■ Task ■
Please pick out every line below that contains the string "pyautogui" and copy each one in full.

■ Supplied records ■
*-*-*

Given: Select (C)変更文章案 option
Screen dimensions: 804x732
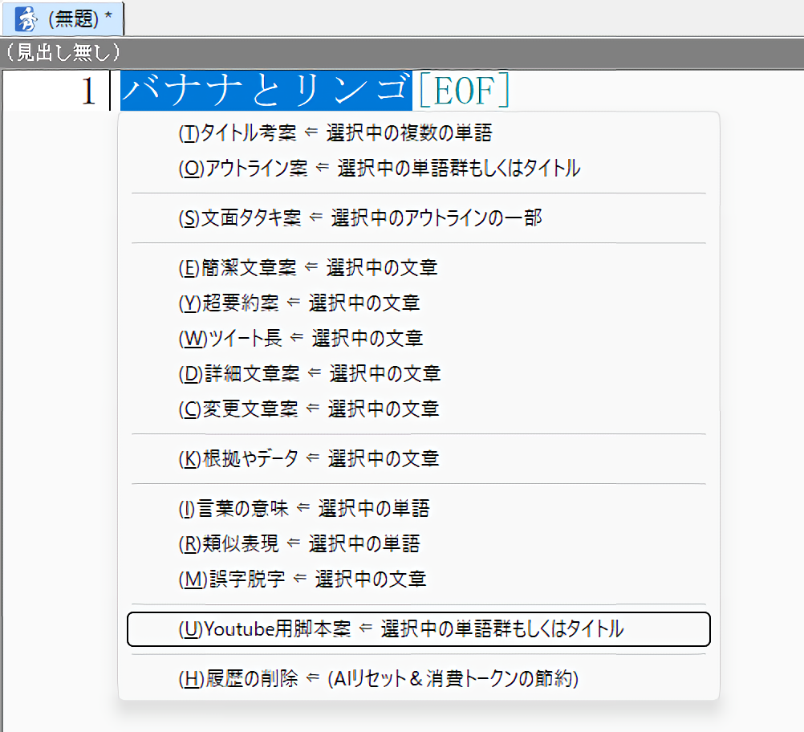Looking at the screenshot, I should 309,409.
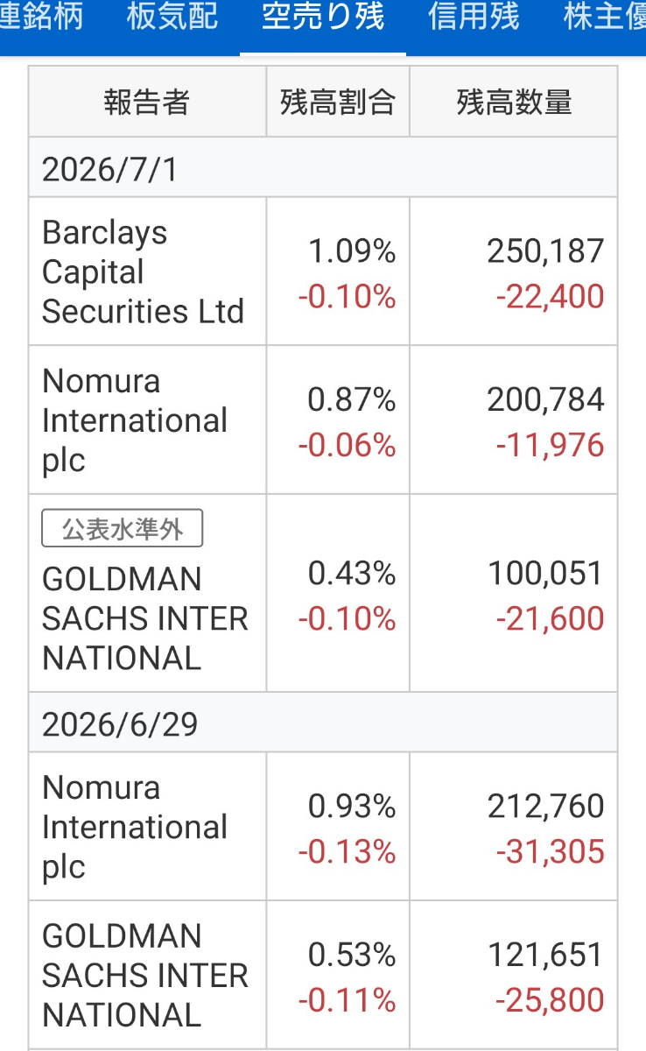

*-*-*

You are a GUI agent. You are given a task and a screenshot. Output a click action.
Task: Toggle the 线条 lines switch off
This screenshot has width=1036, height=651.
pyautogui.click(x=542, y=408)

*-*-*

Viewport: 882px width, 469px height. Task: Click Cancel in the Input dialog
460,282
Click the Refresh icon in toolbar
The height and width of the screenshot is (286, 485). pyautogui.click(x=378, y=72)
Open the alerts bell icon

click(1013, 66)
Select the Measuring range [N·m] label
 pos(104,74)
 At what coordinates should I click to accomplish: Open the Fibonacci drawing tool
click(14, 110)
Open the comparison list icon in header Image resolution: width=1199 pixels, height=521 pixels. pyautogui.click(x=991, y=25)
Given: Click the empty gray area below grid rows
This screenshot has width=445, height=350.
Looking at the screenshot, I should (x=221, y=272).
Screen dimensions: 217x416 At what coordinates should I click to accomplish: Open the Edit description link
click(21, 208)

*-*-*

■ Response to the task ■
pyautogui.click(x=542, y=408)
The height and width of the screenshot is (286, 485). pyautogui.click(x=378, y=72)
Open the comparison list icon in header Image resolution: width=1199 pixels, height=521 pixels. pyautogui.click(x=991, y=25)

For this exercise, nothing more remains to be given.